# INSTRUÇÕES DA TAREFA
Transforme numa lista breve o parágrafo do excerto sobre D. Pedro I que começa por "São-lhe atribuídos", conservando as informações principais.

# EXCERTO TRANSCRITO
D. Pedro I, o Justiceiro por Roque Gameiro.

      São-lhe atribuídos diversos textos poéticos. Tal atribuição é completamente negada por Carolina Michaëlis de Vasconcellos (cf. A Saudade Portuguesa, Porto, 1914). Barbosa Machado transcreve um excerto de um deles que teria surgido no Cancioneiro do P.e Pedro Ribeiro, 1577, conservado na biblioteca do Duque de Lafões (Bibliotheca Lusitana, Tomo III, p.540):


A dò hallarà holgança
Mis amores:
Adò mis graves temores
Segurança:
Pues mi suerte
De una en outra cumbre llevantado
legome a ver d’elado tu hermosura
Despues la frente para frente a frente
Vi en blando acidente amortecido:
Passome el sentido tan a dentro
Que hà llegado al centro dò amor vive:
Mas como nò recibe mi razon
Tu fiera condicion entre las manos
Desechos mis deseos
De un sobresaltado
El alma hás arrazada;
Los montes echos llamos
Dò toda mi esperança era fundada:
Si esto das por vida, que por muerte
Dar Señora podrà pecho tan fuerte.

# DADOS APRESENTADOS
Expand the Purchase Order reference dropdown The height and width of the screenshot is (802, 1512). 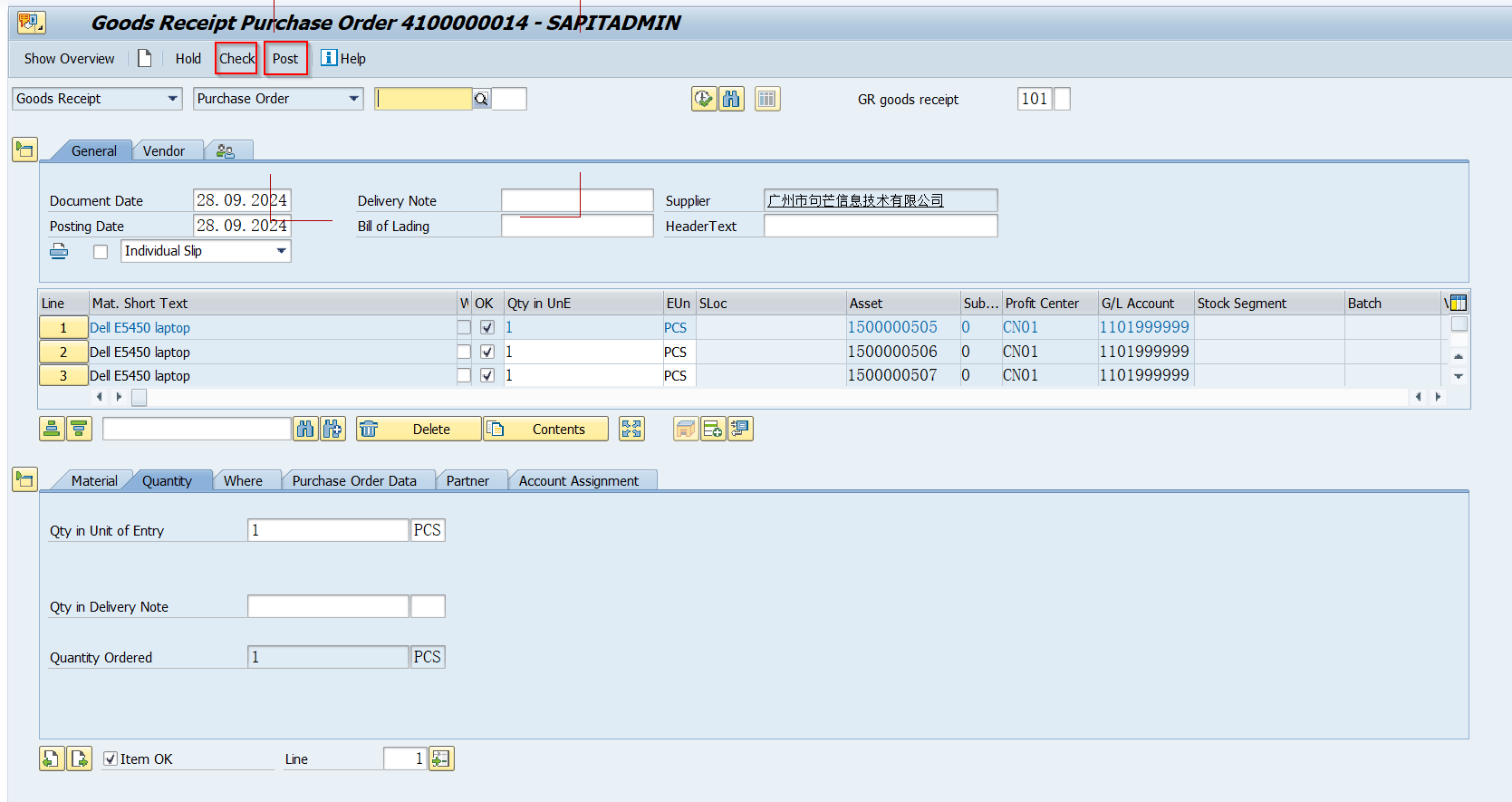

---

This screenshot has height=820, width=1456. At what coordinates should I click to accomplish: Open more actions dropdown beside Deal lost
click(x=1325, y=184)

# SOLUÇÃO DO PROBLEMA
- São-lhe atribuídos vários textos poéticos.
- Carolina Michaëlis de Vasconcellos nega por completo essa atribuição (A Saudade Portuguesa, Porto, 1914).
- Barbosa Machado transcreve um excerto de um desses textos (Bibliotheca Lusitana, Tomo III, p. 540).
- Esse texto teria surgido no Cancioneiro do P.e Pedro Ribeiro, de 1577, conservado na biblioteca do Duque de Lafões.